### Rows ###
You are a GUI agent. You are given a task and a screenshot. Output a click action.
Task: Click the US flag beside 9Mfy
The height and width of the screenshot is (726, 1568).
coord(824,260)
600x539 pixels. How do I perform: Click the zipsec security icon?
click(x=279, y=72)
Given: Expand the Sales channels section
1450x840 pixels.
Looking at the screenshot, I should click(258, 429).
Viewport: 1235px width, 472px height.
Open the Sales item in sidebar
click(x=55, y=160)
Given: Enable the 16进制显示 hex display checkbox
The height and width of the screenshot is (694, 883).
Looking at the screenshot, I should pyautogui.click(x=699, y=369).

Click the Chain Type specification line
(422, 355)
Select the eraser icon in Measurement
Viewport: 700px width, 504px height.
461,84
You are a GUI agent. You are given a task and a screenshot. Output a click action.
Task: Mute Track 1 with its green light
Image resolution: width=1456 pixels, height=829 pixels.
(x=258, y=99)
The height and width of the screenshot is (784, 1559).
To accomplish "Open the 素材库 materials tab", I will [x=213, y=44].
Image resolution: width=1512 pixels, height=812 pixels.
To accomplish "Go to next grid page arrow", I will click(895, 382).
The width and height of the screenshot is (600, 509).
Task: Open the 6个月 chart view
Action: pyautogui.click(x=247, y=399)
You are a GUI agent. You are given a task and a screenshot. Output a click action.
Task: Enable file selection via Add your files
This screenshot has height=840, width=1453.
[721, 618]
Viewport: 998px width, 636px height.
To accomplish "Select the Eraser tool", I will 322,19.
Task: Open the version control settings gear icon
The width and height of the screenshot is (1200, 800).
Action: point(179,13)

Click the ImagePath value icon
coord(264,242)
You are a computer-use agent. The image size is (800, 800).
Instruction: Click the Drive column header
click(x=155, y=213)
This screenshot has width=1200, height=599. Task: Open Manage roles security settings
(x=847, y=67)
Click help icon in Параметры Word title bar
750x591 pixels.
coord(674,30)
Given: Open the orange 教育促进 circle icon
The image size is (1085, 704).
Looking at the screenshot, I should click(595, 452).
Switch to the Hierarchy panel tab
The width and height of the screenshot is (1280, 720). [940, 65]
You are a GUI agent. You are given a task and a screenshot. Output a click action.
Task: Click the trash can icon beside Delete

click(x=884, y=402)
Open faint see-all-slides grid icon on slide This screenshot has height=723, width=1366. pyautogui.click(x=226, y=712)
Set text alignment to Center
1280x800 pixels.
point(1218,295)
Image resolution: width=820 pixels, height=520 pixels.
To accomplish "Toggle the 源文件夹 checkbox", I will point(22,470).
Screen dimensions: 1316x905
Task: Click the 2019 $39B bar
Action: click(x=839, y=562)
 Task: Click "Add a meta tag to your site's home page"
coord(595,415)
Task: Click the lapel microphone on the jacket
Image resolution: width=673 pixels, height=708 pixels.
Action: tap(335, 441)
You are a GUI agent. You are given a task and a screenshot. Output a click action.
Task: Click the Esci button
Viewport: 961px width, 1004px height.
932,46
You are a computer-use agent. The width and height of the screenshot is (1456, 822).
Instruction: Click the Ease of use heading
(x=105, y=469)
###
To do ▸ Write out all of the data above word for word.

Expected answer ▸
You are a GUI agent. You are given a task and a screenshot. Output a click action.
Task: Click the US flag beside 9Mfy
The height and width of the screenshot is (726, 1568).
coord(824,260)
600x539 pixels. How do I perform: Click the zipsec security icon?
click(x=279, y=72)
Given: Expand the Sales channels section
1450x840 pixels.
Looking at the screenshot, I should click(258, 429).
Viewport: 1235px width, 472px height.
Open the Sales item in sidebar
click(x=55, y=160)
Given: Enable the 16进制显示 hex display checkbox
The height and width of the screenshot is (694, 883).
Looking at the screenshot, I should pyautogui.click(x=699, y=369).

Click the Chain Type specification line
(422, 355)
Select the eraser icon in Measurement
Viewport: 700px width, 504px height.
461,84
You are a GUI agent. You are given a task and a screenshot. Output a click action.
Task: Mute Track 1 with its green light
Image resolution: width=1456 pixels, height=829 pixels.
(x=258, y=99)
The height and width of the screenshot is (784, 1559).
To accomplish "Open the 素材库 materials tab", I will [x=213, y=44].
Image resolution: width=1512 pixels, height=812 pixels.
To accomplish "Go to next grid page arrow", I will click(895, 382).
The width and height of the screenshot is (600, 509).
Task: Open the 6个月 chart view
Action: pyautogui.click(x=247, y=399)
You are a GUI agent. You are given a task and a screenshot. Output a click action.
Task: Enable file selection via Add your files
This screenshot has height=840, width=1453.
[721, 618]
Viewport: 998px width, 636px height.
To accomplish "Select the Eraser tool", I will 322,19.
Task: Open the version control settings gear icon
The width and height of the screenshot is (1200, 800).
Action: point(179,13)

Click the ImagePath value icon
coord(264,242)
You are a computer-use agent. The image size is (800, 800).
Instruction: Click the Drive column header
click(x=155, y=213)
This screenshot has width=1200, height=599. Task: Open Manage roles security settings
(x=847, y=67)
Click help icon in Параметры Word title bar
750x591 pixels.
coord(674,30)
Given: Open the orange 教育促进 circle icon
The image size is (1085, 704).
Looking at the screenshot, I should click(595, 452).
Switch to the Hierarchy panel tab
The width and height of the screenshot is (1280, 720). [940, 65]
You are a GUI agent. You are given a task and a screenshot. Output a click action.
Task: Click the trash can icon beside Delete

click(x=884, y=402)
Open faint see-all-slides grid icon on slide This screenshot has height=723, width=1366. pyautogui.click(x=226, y=712)
Set text alignment to Center
1280x800 pixels.
point(1218,295)
Image resolution: width=820 pixels, height=520 pixels.
To accomplish "Toggle the 源文件夹 checkbox", I will point(22,470).
Screen dimensions: 1316x905
Task: Click the 2019 $39B bar
Action: click(x=839, y=562)
 Task: Click "Add a meta tag to your site's home page"
coord(595,415)
Task: Click the lapel microphone on the jacket
Image resolution: width=673 pixels, height=708 pixels.
Action: tap(335, 441)
You are a GUI agent. You are given a task and a screenshot. Output a click action.
Task: Click the Esci button
Viewport: 961px width, 1004px height.
932,46
You are a computer-use agent. The width and height of the screenshot is (1456, 822).
Instruction: Click the Ease of use heading
(x=105, y=469)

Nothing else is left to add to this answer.